#### Directions
Pull every line containing "will" from the entries.

#### Material for the task
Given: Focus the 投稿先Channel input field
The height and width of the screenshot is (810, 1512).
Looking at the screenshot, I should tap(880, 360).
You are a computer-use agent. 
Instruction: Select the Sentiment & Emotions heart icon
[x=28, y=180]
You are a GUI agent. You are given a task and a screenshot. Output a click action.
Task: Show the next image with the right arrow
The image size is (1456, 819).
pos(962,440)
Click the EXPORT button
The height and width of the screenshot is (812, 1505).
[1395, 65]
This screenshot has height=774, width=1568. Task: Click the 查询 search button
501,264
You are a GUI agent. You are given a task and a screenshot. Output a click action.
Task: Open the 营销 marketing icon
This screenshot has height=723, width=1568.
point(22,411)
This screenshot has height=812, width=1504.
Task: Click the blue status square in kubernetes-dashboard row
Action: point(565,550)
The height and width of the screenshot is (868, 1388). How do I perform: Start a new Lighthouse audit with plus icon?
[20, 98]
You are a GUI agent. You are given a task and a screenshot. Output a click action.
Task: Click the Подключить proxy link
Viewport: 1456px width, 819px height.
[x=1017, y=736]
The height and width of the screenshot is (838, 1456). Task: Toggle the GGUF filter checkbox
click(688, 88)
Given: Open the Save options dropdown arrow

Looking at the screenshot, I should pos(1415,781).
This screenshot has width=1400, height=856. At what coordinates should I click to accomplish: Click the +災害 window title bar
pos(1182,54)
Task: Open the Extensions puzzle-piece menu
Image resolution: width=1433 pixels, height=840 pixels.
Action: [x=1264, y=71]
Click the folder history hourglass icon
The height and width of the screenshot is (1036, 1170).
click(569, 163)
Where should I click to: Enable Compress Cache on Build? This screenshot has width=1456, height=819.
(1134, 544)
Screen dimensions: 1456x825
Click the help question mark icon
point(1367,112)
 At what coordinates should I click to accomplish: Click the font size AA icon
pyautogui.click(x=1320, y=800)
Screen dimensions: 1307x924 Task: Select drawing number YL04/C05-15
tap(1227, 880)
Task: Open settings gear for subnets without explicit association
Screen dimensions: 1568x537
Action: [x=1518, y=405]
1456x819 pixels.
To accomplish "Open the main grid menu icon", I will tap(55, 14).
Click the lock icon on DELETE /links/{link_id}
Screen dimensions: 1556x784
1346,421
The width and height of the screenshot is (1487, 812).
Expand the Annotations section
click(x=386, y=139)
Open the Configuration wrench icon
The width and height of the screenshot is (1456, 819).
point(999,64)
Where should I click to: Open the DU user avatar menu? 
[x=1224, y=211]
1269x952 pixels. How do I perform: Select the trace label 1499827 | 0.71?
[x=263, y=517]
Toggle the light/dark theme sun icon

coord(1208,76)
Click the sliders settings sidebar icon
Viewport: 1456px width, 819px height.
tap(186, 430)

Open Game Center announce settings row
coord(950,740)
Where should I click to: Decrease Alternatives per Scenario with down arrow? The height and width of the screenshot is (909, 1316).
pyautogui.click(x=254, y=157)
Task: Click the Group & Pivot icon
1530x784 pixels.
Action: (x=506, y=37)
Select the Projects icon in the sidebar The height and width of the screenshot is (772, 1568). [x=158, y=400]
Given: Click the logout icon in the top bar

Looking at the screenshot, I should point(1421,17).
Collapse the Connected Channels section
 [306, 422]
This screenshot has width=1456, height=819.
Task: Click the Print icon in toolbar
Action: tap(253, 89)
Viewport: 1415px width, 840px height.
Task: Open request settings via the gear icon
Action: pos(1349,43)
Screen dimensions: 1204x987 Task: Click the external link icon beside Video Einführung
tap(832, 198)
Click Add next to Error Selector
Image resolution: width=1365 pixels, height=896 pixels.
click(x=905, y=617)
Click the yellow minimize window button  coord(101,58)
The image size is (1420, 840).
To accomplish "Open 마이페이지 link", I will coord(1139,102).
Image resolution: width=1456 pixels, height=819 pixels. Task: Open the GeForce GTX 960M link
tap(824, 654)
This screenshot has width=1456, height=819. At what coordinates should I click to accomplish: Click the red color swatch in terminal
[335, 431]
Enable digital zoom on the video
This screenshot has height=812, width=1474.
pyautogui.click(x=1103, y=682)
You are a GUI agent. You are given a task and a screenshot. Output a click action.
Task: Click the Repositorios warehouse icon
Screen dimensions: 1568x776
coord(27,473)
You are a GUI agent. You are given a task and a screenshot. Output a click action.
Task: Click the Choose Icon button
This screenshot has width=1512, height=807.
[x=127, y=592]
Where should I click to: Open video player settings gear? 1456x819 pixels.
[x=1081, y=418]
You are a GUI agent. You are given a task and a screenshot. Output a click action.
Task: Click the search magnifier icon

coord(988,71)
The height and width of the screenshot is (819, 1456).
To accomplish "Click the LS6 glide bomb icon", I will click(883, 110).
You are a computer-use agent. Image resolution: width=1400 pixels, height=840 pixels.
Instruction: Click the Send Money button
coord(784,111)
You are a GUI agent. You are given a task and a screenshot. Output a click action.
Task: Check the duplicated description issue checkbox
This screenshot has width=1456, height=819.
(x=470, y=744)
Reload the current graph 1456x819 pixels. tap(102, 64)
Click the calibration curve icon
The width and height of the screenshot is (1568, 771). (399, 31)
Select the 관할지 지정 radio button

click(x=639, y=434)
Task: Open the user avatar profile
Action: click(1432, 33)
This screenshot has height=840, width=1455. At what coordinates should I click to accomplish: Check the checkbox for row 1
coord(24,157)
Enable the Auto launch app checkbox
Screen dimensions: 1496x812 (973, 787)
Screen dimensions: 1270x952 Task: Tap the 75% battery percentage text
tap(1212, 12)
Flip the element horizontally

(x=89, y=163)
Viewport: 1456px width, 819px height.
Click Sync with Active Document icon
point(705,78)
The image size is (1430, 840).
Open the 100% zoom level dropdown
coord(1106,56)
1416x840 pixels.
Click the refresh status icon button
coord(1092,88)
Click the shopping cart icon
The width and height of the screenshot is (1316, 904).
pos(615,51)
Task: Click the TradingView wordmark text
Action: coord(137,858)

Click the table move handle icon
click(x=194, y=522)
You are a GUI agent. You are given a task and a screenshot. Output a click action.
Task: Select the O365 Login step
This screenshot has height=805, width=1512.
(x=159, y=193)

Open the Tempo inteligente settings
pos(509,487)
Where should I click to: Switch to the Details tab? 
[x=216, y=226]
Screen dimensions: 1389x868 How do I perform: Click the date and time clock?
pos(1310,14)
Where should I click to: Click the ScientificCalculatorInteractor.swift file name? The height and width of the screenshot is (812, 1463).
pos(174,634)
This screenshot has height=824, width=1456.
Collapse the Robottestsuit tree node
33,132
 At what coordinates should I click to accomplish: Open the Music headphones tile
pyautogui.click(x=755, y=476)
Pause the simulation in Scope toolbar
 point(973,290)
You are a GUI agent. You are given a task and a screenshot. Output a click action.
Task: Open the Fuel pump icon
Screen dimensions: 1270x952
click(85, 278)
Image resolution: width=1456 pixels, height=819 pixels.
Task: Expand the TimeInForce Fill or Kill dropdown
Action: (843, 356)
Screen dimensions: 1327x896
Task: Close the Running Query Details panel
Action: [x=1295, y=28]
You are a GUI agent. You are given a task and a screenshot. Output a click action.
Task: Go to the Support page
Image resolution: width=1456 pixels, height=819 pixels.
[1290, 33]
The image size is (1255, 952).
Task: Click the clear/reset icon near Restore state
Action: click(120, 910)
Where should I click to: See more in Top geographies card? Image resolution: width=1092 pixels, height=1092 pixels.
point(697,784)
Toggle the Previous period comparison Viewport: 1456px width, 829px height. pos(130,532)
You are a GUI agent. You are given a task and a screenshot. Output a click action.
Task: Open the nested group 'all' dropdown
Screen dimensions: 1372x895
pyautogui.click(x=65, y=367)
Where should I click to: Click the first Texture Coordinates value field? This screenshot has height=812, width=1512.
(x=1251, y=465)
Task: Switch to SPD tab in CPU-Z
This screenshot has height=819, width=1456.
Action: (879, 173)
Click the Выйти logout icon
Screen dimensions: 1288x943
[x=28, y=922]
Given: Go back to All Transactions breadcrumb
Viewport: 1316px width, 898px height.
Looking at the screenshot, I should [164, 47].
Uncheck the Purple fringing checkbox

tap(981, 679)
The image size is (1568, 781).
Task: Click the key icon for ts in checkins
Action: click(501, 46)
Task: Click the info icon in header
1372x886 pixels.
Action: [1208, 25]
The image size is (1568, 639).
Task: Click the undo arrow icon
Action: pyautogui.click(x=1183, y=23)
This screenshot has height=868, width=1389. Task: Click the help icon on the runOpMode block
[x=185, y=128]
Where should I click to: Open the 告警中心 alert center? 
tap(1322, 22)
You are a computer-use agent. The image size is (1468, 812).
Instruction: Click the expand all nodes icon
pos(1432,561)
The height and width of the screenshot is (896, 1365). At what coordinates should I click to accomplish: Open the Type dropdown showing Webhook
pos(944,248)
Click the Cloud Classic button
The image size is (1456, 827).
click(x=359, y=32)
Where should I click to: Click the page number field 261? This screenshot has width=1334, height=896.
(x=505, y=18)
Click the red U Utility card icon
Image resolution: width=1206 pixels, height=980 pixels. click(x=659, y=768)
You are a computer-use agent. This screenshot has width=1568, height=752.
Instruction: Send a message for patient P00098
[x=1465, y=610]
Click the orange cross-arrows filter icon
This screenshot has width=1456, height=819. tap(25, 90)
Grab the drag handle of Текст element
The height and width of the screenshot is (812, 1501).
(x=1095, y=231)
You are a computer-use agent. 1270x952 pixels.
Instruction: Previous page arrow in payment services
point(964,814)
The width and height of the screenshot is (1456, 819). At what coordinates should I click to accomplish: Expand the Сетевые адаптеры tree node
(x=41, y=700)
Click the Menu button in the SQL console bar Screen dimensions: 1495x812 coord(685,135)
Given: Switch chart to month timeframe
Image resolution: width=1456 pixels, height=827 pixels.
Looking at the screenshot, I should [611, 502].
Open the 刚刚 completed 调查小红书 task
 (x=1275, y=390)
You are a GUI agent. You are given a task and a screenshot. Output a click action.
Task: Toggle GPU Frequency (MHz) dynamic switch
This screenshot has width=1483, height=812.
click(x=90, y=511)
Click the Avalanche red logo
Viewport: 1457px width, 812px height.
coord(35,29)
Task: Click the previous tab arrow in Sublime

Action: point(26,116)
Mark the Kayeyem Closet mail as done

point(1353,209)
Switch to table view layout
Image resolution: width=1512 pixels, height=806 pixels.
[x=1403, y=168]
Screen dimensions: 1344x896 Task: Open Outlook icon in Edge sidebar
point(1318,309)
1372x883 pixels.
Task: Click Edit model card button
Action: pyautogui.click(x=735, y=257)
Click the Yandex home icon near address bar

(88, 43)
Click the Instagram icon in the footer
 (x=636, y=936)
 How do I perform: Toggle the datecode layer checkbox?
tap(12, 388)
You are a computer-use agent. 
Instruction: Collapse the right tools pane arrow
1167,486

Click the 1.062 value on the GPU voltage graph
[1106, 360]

#### Output for this exercise
To accomplish "Open the main grid menu icon", I will tap(55, 14).
To accomplish "Open 마이페이지 link", I will coord(1139,102).
To accomplish "Click the LS6 glide bomb icon", I will click(883, 110).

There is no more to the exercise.